Grand Prix de Singapour : encore un caprice de Bernie…
Ce week-end se déroule le Grand Prix de Singapour, qui marque le retour de la F1 en Asie en tant que 15ème manche du championnat. Présent au calendrier depuis 2008, il présente la particularité de se courir de nuit, et bien que jeune, ce tracé a connu lui aussi son lot d’histoires…
La F1 n’est pas la discipline qui a vu naître le Grand Prix de Singapour. En effet, cette épreuve a existé entre 1966 et 1973, juste après l’indépendance du pays, et était alors une course de F2. L’ancien tracé n’avait absolument rien à voir avec le circuit actuel, et cette course était assez mineure, le seul vainqueur ayant une certaine renommée étant Vern Schuppan en 1973.
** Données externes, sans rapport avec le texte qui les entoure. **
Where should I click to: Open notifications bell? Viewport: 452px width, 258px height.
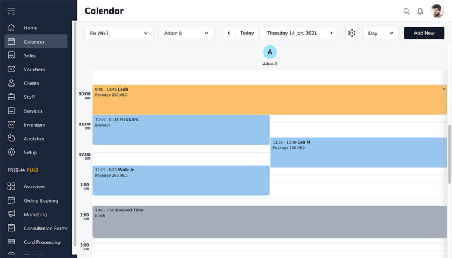coord(420,11)
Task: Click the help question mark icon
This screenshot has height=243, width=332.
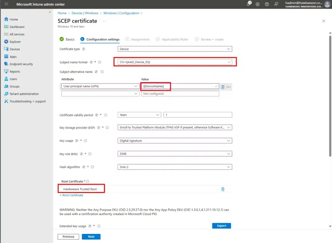Action: [267, 4]
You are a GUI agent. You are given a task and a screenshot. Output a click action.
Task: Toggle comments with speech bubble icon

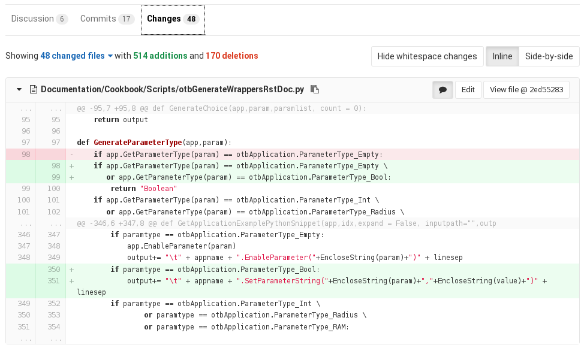click(442, 90)
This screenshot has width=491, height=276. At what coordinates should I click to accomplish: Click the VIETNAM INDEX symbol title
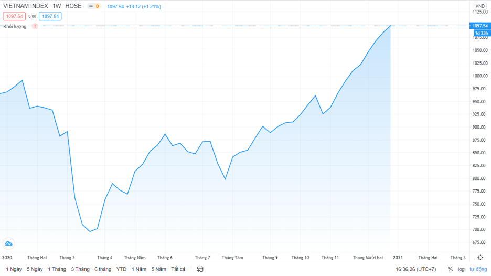pos(25,7)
Il faut donc attendre 34 ans avant que cette course renaisse de ses cendres, avec d’une part Bernie Ecclestone (dont l’intérêt est avant tout financier), et d’autre part, l’accord des autorités locales. Bien évidemment, Hermann Tilke est au crayon pour dessiner ce tracé urbain serpentant dans la Marina de Singapour et nous offre un tracé de 5,2 kilomètres, avec cependant peu de possibilités de dépassement. Un Monaco asiatique en plus long et un peu plus large finalement.
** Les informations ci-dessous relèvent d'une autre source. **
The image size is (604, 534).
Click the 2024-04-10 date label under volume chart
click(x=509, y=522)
Mais la plus grande originalité de l’épreuve est qu’elle se déroule… en nocturne ! Ceci permet d’une part aux chaînes européennes de retransmettre l’épreuve dans l’après-midi, et d’autre part, aux écuries et aux pilotes d’échapper à la chaleur étouffante de la journée. Bien évidemment, avec Bernie, le business n’est jamais étranger à ce genre de décisions. De plus, on peut soupçonner une certaine jalousie enfantine vis-à-vis du MotoGP, ce dernier disposant également de son Grand Prix de nuit à Losail au Qatar. Les deux premières éditions de ces deux courses ont de plus lieu la même année (mars pour le MotoGP, septembre pour la F1).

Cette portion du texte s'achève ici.